— Exercise directions —
Output, without alteration, the first line of the entries and each line after it, stopping with the line that contains "14 (36, 2375)".
Segment Start: Exercise data
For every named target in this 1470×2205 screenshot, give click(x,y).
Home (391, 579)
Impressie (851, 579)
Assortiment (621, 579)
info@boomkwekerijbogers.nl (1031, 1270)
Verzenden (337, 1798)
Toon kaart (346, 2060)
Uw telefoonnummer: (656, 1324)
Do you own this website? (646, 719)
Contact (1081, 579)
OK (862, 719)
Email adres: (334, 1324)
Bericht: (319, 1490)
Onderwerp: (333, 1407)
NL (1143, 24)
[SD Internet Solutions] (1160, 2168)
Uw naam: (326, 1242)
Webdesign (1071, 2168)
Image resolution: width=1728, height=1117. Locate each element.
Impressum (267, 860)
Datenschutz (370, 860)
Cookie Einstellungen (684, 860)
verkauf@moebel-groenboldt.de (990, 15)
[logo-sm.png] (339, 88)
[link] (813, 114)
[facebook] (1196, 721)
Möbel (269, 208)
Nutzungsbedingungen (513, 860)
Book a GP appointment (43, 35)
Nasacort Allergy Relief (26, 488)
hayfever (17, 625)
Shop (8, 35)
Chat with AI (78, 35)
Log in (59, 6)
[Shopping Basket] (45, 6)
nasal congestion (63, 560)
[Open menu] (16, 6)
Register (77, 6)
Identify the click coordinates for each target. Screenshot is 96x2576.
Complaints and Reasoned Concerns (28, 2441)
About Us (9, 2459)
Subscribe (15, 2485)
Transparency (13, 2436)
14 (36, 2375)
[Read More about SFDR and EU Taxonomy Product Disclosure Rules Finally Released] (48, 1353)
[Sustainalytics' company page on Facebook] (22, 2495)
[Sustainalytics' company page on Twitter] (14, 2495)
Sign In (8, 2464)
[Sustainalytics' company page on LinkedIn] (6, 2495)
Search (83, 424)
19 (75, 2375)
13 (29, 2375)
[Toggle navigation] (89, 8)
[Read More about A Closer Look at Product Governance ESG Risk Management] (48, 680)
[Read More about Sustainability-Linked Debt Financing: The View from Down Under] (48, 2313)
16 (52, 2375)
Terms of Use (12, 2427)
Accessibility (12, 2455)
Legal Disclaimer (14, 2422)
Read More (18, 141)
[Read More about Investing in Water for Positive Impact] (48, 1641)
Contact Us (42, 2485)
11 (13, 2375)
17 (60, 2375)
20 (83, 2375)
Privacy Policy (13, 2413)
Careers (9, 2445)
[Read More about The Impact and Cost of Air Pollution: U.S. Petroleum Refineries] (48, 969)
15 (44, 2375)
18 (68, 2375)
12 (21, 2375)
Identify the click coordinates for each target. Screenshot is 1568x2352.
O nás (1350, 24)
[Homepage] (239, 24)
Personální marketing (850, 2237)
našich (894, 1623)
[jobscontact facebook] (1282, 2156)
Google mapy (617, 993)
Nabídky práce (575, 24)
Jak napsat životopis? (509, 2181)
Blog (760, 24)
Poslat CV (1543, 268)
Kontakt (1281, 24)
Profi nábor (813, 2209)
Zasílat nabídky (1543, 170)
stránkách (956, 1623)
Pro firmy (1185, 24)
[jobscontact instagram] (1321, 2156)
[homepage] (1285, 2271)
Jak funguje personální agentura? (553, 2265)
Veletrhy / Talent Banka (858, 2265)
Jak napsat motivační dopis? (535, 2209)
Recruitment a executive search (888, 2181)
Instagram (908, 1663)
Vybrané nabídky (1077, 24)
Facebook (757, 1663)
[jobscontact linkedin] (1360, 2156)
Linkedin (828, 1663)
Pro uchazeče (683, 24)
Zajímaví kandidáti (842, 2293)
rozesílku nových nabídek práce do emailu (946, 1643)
Segment End: Exercise data
— Exercise solution —
For every named target in this 1470×2205 screenshot, give click(x,y).
Home (391, 579)
Impressie (851, 579)
Assortiment (621, 579)
info@boomkwekerijbogers.nl (1031, 1270)
Verzenden (337, 1798)
Toon kaart (346, 2060)
Uw telefoonnummer: (656, 1324)
Do you own this website? (646, 719)
Contact (1081, 579)
OK (862, 719)
Email adres: (334, 1324)
Bericht: (319, 1490)
Onderwerp: (333, 1407)
NL (1143, 24)
[SD Internet Solutions] (1160, 2168)
Uw naam: (326, 1242)
Webdesign (1071, 2168)
Image resolution: width=1728, height=1117. Locate each element.
Impressum (267, 860)
Datenschutz (370, 860)
Cookie Einstellungen (684, 860)
verkauf@moebel-groenboldt.de (990, 15)
[logo-sm.png] (339, 88)
[link] (813, 114)
[facebook] (1196, 721)
Möbel (269, 208)
Nutzungsbedingungen (513, 860)
Book a GP appointment (43, 35)
Nasacort Allergy Relief (26, 488)
hayfever (17, 625)
Shop (8, 35)
Chat with AI (78, 35)
Log in (59, 6)
[Shopping Basket] (45, 6)
nasal congestion (63, 560)
[Open menu] (16, 6)
Register (77, 6)
Identify the click coordinates for each target. Screenshot is 96x2576.
Complaints and Reasoned Concerns (28, 2441)
About Us (9, 2459)
Subscribe (15, 2485)
Transparency (13, 2436)
14 (36, 2375)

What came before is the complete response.